▶ [STATED GOAL 1]: Check each statement against the microbial oil recovery summary below and say yes or no, quoting the exact words that decide it. (a) One of the workshops was held in Midland, TX. (b) Microbial processes are limited to producing wells and cannot be used in water injection or disposal systems. (c) Microbial technologies are presented as a higher-cost option for operators.
▶ [STATED GOAL 2]: Output everything in the microbial oil recovery summary below from "Microbial technologies are" down to "a profitable option.", copied word for word.
▶ [STATED GOAL 3]: Go on with the microbial oil recovery summary below, picking up after its final line.

MICROBIAL OPTIONS FOR INCREASING OIL RECOVERY


PTTC Home Solutions From the Field

Based on workshops sponsored by PTTC's Eastern Gulf Region, Nov. 4, 1998 in Jackson, MS; Texas Region, June 3, 1999 in Midland, TX; and Appalachian Region, June 21, 1999 in Zanesville, OH

BOTTOM LINE

Microbial technologies are a lower-cost option for operators to consider as they address well productivity, injectivity/ disposal, or improved oil recovery in mature oil leases. When properly tailored to the problem, microbial solutions can be a profitable option.

PROBLEM ADDRESSED

Operators of mature oil leases need low cost, affordable solutions to improve oil productivity in often marginally economic properties. There, operators typically encounter problems of well damage with associated low productivity, water treating with injectivity/ disposal problems, or poor waterflood recovery due to either poor sweep efficiency and/ or displacement efficiency. Microbial processes can be used for well stimulation/ wellbore cleanup in producing wells and in water injection/ disposal systems. Microbes can also improve displacement and sweep efficiency in waterfloods, at costs among the lowest for improved oil recovery processes.

KEY WORDS:

Improved oil recovery, Microbial, Microbial permeability profile modification, Well cleanup, Well stimulation

SPEAKERS

Lewis Brown, Mississippi State University

Rebecca Bryant, Bio-Engineering International

Cliff Mark, Micro-Bac International Inc.

▶ [RECORDS]:
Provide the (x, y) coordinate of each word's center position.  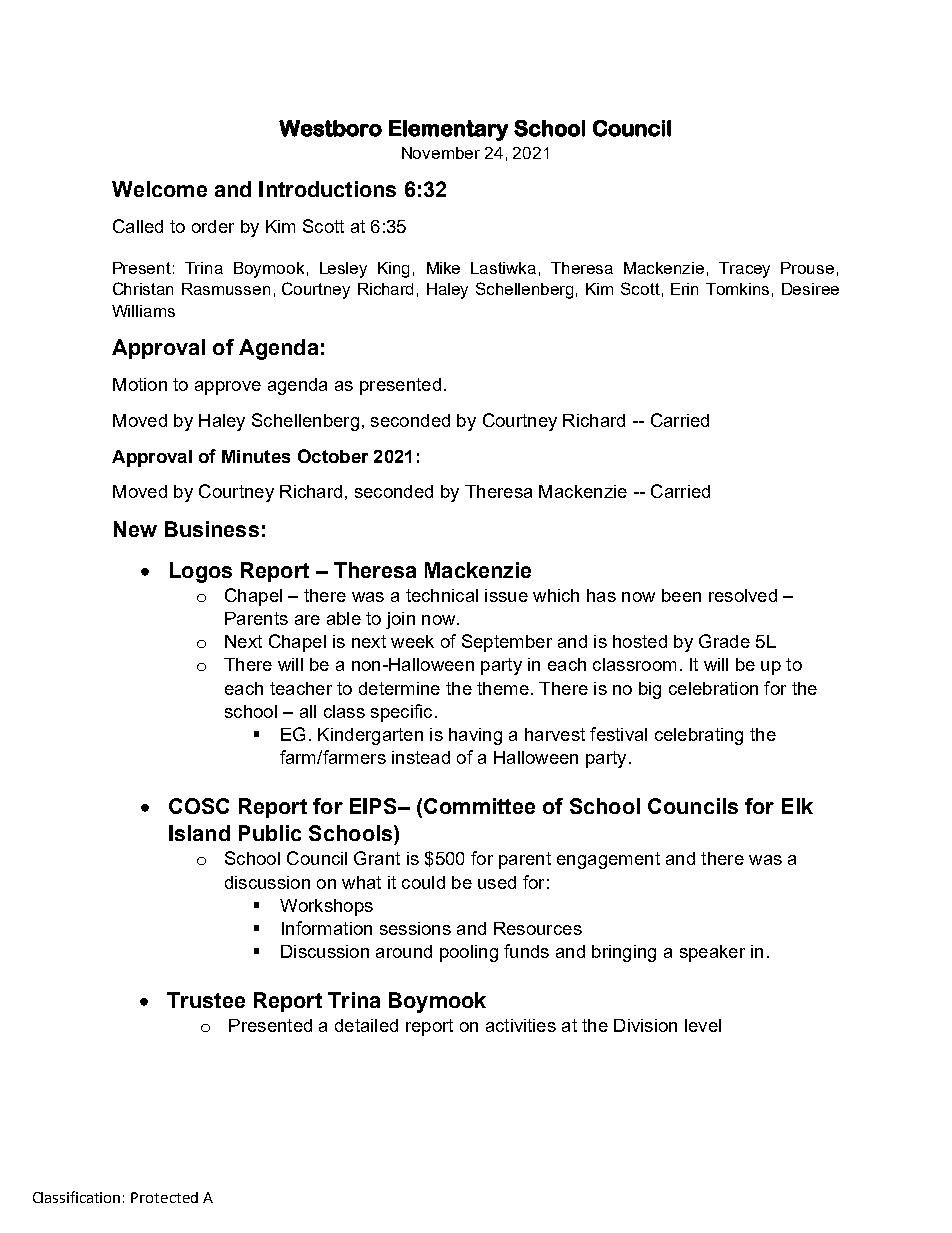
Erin (684, 289)
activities (521, 1025)
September (507, 643)
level (703, 1025)
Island (199, 833)
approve (228, 388)
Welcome (159, 189)
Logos (201, 572)
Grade (724, 641)
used (497, 882)
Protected (164, 1197)
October (333, 456)
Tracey (744, 270)
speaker (712, 953)
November (441, 153)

▶ [REPLY 1]:
(a) Yes: "Texas Region, June 3, 1999 in Midland, TX"
(b) No: "Microbial processes can be used for well stimulation/ wellbore cleanup in producing wells and in water injection/ disposal systems."
(c) No: "Microbial technologies are a lower-cost option for operators to consider"

▶ [REPLY 2]:
Microbial technologies are a lower-cost option for operators to consider as they address well productivity, injectivity/ disposal, or improved oil recovery in mature oil leases. When properly tailored to the problem, microbial solutions can be a profitable option.

▶ [REPLY 3]:
James Stephens, Hughes Eastern Corporation

Alex Vadie, Mississippi State University

Larry Zickefoose, Petroleum Production Services, LLC

TECHNOLOGY OVERVIEW

Several factors make microorganisms attractive for improved oil recovery. They are self-replicating and relatively inexpensive to produce. The nutrients required to sustain their growth are economically priced. Microorganisms produce many of the chemicals, such as gases, surfactants, acids, solvents, and polymers/ biomass involved in improving oil recovery. At its simplest, to be successful, microbes must be able to live in the reservoir environment. General screening criteria (for which there are known exceptions) are: (1) salinity less than 15% NaCl; (2) temperature less than 180 o F; (3) depth less than 8,000 ft; (4) trace elements (As, Se, Ni, Hg) less than 10-15 ppm; (5) permeability greater than 50 md; (6) oil gravity greater than 15 o API; and (7) residual oil saturation greater than 25%.

Microbial options fall into three basic categories-well stimulation, wellbore cleanup, and improved waterflooding. Wellbore cleanup treatments can mitigate paraffin and/ or scale problems, typically at lower cost than chemical treatments. Microbes can also be used to clean up water injection or disposal systems. Conventional microbial waterflooding involves injecting microbes in the reservoir, then stimulating their growth by injection of nutrients.

Alternatively, growth of in situ microbes can be stimulated as with the microbial permeability profile modification (MPPM) process developed at Mississippi State University. In the MPPM process, fluid diversion with improved sweep efficiency is primarily responsible for improved recovery. Laboratory screening of deposits and well fluids is important for tailored microbial solutions to be effective. Application of microbial technologies are best illustrated through reference to field examples, many of which were shared in the three PTTC workshops.

Paraffin Control in West Virginia.
Petroleum Production Services, employed microbial products developed by Micro-Bac International to treat three wells in West Virginia, all of which were experiencing paraffin problems. They included an Injun well at 2100 ft, a Weir sand well at 2400 ft, and a Devonian shale well at 5700 ft. Two of the three wells had been previously treated with solvents with varying cost effectiveness. Surface equipment for the Injun well is now reported free of paraffin. Both oil and gas production in the Weir sand well increased about 50%, but the well's marginal productivity (even when cleaned up) leaves doubt whether the microbial treatments will be economical. In the Devonian Shale well, production is up 60% compared to that experienced when solvents were used. There, costs are about equal for the microbial and solvent treatments.

Experience with Microbial Wellbore
Cleanup/ Stimulation.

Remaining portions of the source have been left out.